Governor
Rauf Aregbesola of Osun state have stopped payment of salaries to the state
government's medical doctors over a strike which started since September 28,
last year, Punch reports.
The
state government had threatened to sack all the striking doctors if they failed
to resume work on December 25. The doctors dared the governor but the next step
which would be taken by the governor was not known yet.
The
President of the Association of Resident Doctors at the Ladoke Akintola
University of Technology, Osogbo, Dr. Adeyinka Owolabi, said that doctors had
not been paid since October.
Owolabi said
doctors would not accept half salaries like other workers in the state because
their salaries were the least among doctors throughout the country and they
were being forced to pay the highest tax.
The ARD president
said it was dangerous to ask hungry doctors to be attending to patients, saying
many doctors had become a laughing stock because of their inability to meet
their obligations.
Owolabi said, “It
is true that the state government has stopped our salaries. I am not sure if
there was a circular to that effect but we did not receive the October and
November salaries alerts like other workers.
“There is no end
in sight to the strike. The salary is the main cause of this strike and we can
never accept half salaries because we are not going to give our patients half
treatment. The government is adamant and we are also not going to shift ground
on this.”

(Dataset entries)
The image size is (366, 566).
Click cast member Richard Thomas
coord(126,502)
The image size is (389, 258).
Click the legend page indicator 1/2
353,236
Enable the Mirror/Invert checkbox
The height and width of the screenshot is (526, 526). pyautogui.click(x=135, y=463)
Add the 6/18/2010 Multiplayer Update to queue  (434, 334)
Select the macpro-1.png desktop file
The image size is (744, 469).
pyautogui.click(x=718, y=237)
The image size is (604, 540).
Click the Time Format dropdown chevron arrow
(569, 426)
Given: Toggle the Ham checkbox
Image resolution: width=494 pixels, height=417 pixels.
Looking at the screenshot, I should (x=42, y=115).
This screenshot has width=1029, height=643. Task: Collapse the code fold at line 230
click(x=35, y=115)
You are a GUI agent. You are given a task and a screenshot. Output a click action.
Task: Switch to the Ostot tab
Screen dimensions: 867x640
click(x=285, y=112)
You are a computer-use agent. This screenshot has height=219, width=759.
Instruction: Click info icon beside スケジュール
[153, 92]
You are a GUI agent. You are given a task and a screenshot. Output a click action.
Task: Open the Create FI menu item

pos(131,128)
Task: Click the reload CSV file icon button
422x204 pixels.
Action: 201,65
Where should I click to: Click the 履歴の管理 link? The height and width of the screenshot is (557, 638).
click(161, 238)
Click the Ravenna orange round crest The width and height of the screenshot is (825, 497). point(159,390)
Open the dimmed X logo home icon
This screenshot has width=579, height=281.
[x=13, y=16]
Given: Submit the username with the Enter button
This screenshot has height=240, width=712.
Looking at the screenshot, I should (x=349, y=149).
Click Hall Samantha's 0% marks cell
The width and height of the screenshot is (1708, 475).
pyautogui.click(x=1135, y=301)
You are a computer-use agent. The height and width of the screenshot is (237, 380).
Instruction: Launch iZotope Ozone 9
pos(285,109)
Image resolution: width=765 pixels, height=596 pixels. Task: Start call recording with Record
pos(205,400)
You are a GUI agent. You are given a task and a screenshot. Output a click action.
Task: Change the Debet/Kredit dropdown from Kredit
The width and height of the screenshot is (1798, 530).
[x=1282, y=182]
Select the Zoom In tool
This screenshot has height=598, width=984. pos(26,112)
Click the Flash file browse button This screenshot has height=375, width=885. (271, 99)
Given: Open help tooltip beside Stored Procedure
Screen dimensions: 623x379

Tasks to complete -
1. Quote the Osun doctors' strike article word for word, beginning at the words "The ARD president" and stopping after "like other workers.".
2. Write the next part of the Osun doctors' strike article, picking up after its final sentence.
None of the entries above are needed for this work.

Outputs in order -
1.
The ARD president
said it was dangerous to ask hungry doctors to be attending to patients, saying
many doctors had become a laughing stock because of their inability to meet
their obligations.
Owolabi said, “It
is true that the state government has stopped our salaries. I am not sure if
there was a circular to that effect but we did not receive the October and
November salaries alerts like other workers.

2.
Owolabi, however,
stated that the doctors would reconsider their position if the state government
could sign an agreement that it was owing doctors half salaries, stating when
the balance would be paid.
The Chairman of
the Nigerian Medical Association in Osun State, Dr. Suraj Ogunyemi, said the
striking doctors and the state government had remained adamant on the issues.
Ogunyemi, who said
he thought the state government would have found a solution to the strike
before the dawn of the New Year, said it was unfortunate that the action had
dragged for over three months.
But the Consultant
to the State Government on Information, Mr. Sunday Akere, when contacted said
the state government had been making efforts to ensure that the strike was
called off.
Akere said he
believed “something better will happen this week.”